Work instruction » Which lines run from the line with "Task: Open Companies to load configuration" to the end of the entries? Write out exactly those, leaving out the pictures.

Data for this task »
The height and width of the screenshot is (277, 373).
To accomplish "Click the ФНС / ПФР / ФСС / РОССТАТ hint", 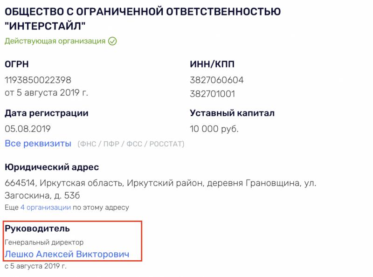I will 131,144.
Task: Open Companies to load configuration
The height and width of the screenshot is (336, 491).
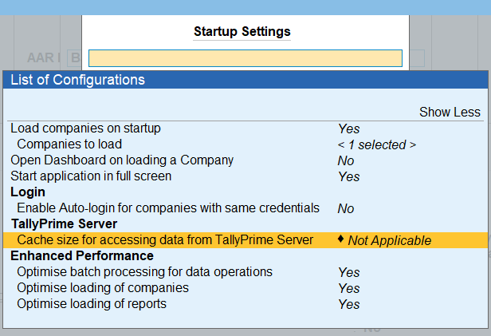Action: pyautogui.click(x=69, y=144)
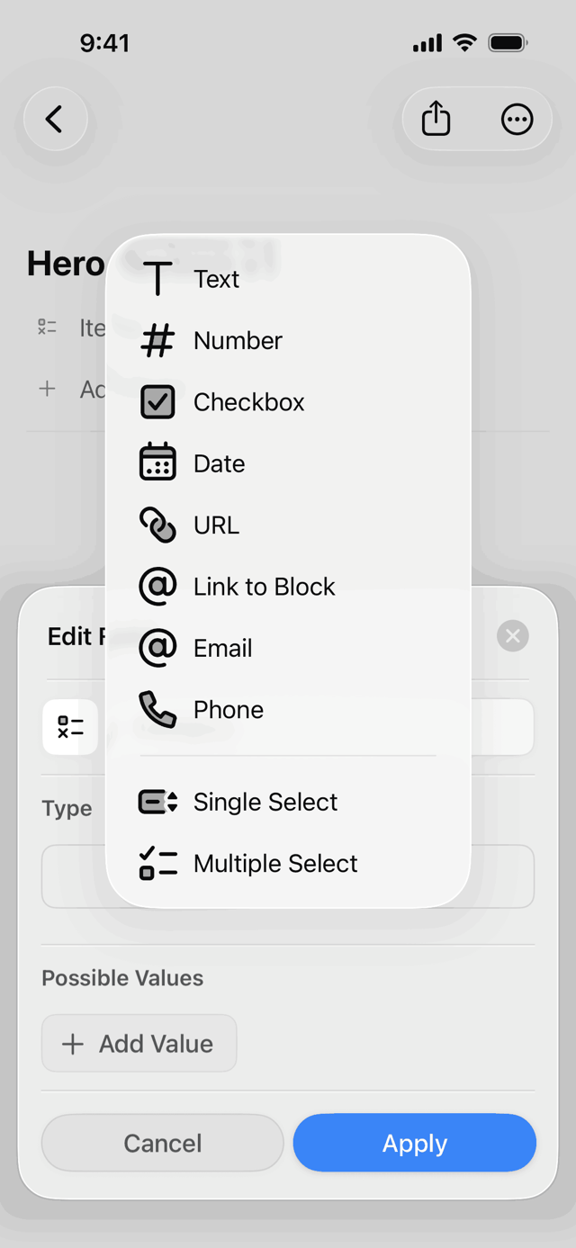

Answer space »
Task: Open Companies to load configuration
The height and width of the screenshot is (336, 491).
Action: pyautogui.click(x=69, y=144)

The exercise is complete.